# Do you just turn it on and watch them grow?



## Damian  Smith (16 Feb 2010)

I have just oredered a kit to DIY a pressurised system. 

I have 2 x 600g disposable bottles to start with and see how they last. I have good filtration af about 950lph external but low lighting 2 x 3 foot tubes with reflectors. 

I have been looking at fitting an extra twin 39W set of lights with a grolux and skywhite tube to run while the co2 is running.  

Whats the general set up advise. My tank is about 4 years running now with no plants at the moment.

Do i upgrade lamps 1st then add plants then co2?

Its a 75 gallon tank with 5 large clown loaches and a few others.

Just confused about whats steps  to take and when. 

Thanks 
Damian


----------



## Garuf (16 Feb 2010)

At 75gallons I can tell you now you don't have good filtration/flow levels.


----------



## LondonDragon (16 Feb 2010)

Garuf said:
			
		

> At 75gallons I can tell you now you don't have good filtration/flow levels.


True, also should always upgrade the CO2 and get the plants then increase lighting if required.


----------



## Dolly Sprint 16v (16 Feb 2010)

Damian  Smith said:
			
		

> I have just oredered a kit to DIY a pressurised system.
> 
> I have 2 x 600g disposable bottles to start with and see how they last. I have good filtration af about 950lph external but low lighting 2 x 3 foot tubes with reflectors.
> 
> ...




Personel view add plants / Co2 and fertz - run with this set up until you get the hang of an planted aquarium, then increase you lighting if desired, but if you increase lighting, fertz / co2 etc will have to be increased, as I stated earlier start easy and work your way up the ladder until you gain confidence in what you are trying to achieve.

Learn to walk before you try running.

Regards
paul.


----------



## Themuleous (17 Feb 2010)

Yep, I have to say I would get the CO2 and planting right before upping the lighting.  Light drives the process so if you up the lighting, without having either enough plants, or giving the plants enough of what they need to grow, you'll more than likely just end up with algae  which in a 4 year old tank with no problems would be a great shame!

FYI - filtration is one of those things that you cant really have to much of.  For planted tanks a good ball park to aim for is 10x the turnover of the tank an hour, or in your case 750gph.  That is generally considered necessary in order to distribute the co2 and ferts around the tank to the plants.  I appreciate that that is a lot of filtration, so what you can do it add an internal powerhead to increase the flow around the tank.  Its not the filtration capacity itself we are after but the flow a gid filter will provide, or as suggested a powerhead. 

Hope that helps

Sam


----------



## Damian  Smith (17 Feb 2010)

Sorry forgot to mention that a internal filter of around 1500lph will be added as well. 

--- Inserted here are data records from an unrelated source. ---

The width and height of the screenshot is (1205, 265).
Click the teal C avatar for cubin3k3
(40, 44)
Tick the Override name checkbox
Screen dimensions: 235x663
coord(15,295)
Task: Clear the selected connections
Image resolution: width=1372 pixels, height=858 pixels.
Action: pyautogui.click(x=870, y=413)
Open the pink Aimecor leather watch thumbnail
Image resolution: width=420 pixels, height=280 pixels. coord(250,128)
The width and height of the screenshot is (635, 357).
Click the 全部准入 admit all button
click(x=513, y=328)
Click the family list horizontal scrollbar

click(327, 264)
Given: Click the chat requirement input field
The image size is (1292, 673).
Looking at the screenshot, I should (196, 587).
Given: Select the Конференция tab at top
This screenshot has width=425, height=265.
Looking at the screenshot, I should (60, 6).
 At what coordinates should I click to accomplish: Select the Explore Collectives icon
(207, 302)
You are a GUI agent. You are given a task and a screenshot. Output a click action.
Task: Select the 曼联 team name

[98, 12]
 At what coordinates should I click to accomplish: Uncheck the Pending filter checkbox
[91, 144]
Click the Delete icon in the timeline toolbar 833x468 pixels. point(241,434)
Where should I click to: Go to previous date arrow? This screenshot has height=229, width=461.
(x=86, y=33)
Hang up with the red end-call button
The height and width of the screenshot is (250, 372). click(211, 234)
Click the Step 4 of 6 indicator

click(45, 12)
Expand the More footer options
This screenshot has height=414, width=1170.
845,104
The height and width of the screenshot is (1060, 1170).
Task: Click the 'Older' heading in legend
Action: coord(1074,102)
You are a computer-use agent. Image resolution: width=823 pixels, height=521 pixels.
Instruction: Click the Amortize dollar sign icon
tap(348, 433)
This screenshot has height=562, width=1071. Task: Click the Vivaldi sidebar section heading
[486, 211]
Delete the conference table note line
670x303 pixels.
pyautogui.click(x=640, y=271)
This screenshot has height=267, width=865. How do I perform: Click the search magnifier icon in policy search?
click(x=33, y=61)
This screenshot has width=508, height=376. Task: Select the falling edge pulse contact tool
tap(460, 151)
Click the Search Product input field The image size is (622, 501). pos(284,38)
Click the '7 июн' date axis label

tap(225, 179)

Thats the sort of help I needed, its a very complicated system to set up as there are so many variables. I was just after some basic set up tips to start and can then go from there.


----------



## Themuleous (17 Feb 2010)




----------



## Nick16 (17 Feb 2010)

Damian  Smith said:
			
		

> Sorry forgot to mention that a internal filter of around 1500lph will be added as well.
> 
> Thats the sort of help I needed, its a very complicated system to set up as there are so many variables. I was just after some basic set up tips to start and can then go from there.


still got as good as adding an external of around 1200lph. internals cannot hold much media so the job they do is very limited in comparison. 

dont bother with the internal, get yourself an Ex1200. Least that way you wont see it in the tank!


----------



## Themuleous (17 Feb 2010)

Nick16 said:
			
		

> Damian  Smith said:
> 
> 
> 
> ...



If the internal is for flow, not filtration, then it should be fine.

Sam


----------



## Damian  Smith (17 Feb 2010)

I already have 2 x ehime 2233 and can not fit another under the tank. 

Are we talking filtration or circulation. I need about 3300lph for the goal of 10x but had read on here that 5x would be ok for a starting point on a lower lighting level tank?

If the ehimes can handle the filtration and use a coulpe of smaller internals to move the volume inside. Could they be positioned to help move the co2 ?


----------



## Themuleous (17 Feb 2010)

Yep you've got it, let the externals deal with filtration and use internals (filters or powerheads) for flow. And yes use the internals to help with CO2 distribution.

Sam


----------



## jellyfish6 (17 Feb 2010)

"5 large clown loaches "....you may find that large Clown loaches and plants don't mix, that was certinly my experience.  I'm sure that someone out there will disagee?  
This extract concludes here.